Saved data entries
• • •
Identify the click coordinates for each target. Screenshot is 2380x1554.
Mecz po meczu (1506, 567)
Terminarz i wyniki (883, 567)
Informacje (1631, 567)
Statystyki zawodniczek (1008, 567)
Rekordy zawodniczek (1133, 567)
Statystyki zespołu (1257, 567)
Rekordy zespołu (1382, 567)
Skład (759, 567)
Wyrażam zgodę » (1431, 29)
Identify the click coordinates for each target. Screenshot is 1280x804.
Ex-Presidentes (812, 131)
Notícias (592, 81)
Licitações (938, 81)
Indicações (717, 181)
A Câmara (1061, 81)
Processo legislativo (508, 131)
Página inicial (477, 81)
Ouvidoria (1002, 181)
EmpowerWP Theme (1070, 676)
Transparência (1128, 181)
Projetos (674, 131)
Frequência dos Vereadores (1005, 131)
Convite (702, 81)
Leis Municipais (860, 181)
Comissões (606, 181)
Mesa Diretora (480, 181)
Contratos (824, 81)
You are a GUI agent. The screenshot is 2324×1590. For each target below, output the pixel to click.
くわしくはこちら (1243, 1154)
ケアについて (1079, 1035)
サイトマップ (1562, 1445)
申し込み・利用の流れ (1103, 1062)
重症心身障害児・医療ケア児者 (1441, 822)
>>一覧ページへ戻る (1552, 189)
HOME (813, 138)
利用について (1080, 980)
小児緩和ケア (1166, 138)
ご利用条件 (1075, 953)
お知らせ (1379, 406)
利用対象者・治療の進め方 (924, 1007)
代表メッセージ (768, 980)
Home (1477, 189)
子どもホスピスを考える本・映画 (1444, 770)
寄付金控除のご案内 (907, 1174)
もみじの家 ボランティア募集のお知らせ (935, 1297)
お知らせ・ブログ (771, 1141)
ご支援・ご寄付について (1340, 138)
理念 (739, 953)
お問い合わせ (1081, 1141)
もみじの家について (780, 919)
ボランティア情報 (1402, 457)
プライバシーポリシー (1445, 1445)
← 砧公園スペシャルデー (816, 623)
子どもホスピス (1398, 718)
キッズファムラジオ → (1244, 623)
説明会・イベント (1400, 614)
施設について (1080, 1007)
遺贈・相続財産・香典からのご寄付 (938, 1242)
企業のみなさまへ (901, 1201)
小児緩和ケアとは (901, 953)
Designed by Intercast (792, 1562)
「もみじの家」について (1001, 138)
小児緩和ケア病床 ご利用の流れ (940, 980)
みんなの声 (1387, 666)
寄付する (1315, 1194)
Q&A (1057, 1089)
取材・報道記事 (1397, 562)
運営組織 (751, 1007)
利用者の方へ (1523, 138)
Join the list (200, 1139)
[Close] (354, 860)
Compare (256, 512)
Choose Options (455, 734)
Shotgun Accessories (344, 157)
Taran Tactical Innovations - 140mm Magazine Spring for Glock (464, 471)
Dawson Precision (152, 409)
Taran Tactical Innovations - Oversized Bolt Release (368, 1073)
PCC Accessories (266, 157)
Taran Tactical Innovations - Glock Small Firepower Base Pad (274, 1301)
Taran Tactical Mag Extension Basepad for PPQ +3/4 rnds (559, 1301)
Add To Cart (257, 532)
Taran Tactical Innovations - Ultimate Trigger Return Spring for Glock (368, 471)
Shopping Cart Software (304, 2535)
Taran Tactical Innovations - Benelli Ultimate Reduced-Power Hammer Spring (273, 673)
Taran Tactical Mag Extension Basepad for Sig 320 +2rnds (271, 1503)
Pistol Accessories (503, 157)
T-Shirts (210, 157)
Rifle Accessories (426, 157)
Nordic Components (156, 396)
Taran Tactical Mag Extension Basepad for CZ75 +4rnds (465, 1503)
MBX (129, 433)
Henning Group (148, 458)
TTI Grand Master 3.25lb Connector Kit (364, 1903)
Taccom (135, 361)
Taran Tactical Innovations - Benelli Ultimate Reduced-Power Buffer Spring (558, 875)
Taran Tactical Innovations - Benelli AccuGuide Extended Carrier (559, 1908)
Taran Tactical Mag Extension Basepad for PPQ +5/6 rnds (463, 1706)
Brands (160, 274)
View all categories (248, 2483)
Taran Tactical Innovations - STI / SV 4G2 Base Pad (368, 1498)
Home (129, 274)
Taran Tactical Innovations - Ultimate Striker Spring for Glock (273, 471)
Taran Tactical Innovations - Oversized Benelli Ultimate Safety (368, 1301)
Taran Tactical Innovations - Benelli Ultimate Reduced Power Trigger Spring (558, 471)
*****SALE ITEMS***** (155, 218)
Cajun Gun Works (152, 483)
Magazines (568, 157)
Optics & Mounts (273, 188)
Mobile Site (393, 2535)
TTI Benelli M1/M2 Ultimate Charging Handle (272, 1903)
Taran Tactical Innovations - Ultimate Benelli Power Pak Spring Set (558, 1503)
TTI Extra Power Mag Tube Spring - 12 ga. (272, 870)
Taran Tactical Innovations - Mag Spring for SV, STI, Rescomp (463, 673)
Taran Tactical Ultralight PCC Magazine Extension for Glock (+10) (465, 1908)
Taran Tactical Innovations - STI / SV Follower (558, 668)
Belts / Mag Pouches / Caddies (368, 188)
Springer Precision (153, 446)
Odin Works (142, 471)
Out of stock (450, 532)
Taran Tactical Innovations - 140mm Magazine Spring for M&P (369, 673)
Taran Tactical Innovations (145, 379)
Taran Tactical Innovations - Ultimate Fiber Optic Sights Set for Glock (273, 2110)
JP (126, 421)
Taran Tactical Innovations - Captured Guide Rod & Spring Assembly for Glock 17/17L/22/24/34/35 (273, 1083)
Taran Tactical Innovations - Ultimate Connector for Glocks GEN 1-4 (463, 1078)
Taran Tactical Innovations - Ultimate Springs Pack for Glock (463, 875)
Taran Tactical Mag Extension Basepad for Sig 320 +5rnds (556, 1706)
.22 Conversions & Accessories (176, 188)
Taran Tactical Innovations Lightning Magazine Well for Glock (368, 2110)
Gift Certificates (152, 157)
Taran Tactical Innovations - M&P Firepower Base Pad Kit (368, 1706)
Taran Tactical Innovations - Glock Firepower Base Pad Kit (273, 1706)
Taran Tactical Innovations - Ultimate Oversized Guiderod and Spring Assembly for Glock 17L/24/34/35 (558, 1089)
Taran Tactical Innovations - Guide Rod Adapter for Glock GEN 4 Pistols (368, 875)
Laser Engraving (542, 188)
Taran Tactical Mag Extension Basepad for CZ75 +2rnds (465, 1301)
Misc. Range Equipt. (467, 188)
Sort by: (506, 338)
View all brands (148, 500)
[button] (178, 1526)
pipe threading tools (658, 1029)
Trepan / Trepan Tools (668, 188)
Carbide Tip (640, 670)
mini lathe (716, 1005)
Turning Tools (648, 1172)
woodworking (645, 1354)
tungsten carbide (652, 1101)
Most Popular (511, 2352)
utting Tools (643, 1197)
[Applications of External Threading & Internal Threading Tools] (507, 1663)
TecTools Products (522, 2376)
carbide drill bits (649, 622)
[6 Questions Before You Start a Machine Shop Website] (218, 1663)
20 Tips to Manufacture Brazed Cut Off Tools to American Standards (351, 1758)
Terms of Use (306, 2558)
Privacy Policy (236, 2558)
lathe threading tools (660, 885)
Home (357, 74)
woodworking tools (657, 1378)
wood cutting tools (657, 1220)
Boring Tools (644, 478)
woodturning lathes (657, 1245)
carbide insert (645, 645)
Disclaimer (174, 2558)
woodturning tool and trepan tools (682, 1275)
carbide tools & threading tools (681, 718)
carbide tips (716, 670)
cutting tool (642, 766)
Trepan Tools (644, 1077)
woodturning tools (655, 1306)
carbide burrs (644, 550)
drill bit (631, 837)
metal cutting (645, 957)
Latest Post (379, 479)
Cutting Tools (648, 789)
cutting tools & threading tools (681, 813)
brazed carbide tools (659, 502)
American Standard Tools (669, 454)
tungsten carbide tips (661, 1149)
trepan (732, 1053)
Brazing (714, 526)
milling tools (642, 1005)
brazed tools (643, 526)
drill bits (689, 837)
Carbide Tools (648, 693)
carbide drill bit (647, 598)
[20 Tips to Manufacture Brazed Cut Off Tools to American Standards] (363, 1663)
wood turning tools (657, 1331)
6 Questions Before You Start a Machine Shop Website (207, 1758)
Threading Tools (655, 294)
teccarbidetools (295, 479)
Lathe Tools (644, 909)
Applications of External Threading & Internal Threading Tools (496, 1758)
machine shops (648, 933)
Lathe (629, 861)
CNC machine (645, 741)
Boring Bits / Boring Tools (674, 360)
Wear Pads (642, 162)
• • •
> **ASSIGNED TASK**
What are the lines, exactly as written above, from the line with "TTI Extra Power" to the line with "JP (126, 421)", both included? Output only those.

> **EXERCISE OUTPUT**
TTI Extra Power Mag Tube Spring - 12 ga. (272, 870)
Taran Tactical Innovations - Mag Spring for SV, STI, Rescomp (463, 673)
Taran Tactical Ultralight PCC Magazine Extension for Glock (+10) (465, 1908)
Taran Tactical Innovations - STI / SV Follower (558, 668)
Belts / Mag Pouches / Caddies (368, 188)
Springer Precision (153, 446)
Odin Works (142, 471)
Out of stock (450, 532)
Taran Tactical Innovations - 140mm Magazine Spring for M&P (369, 673)
Taran Tactical Innovations (145, 379)
Taran Tactical Innovations - Ultimate Fiber Optic Sights Set for Glock (273, 2110)
JP (126, 421)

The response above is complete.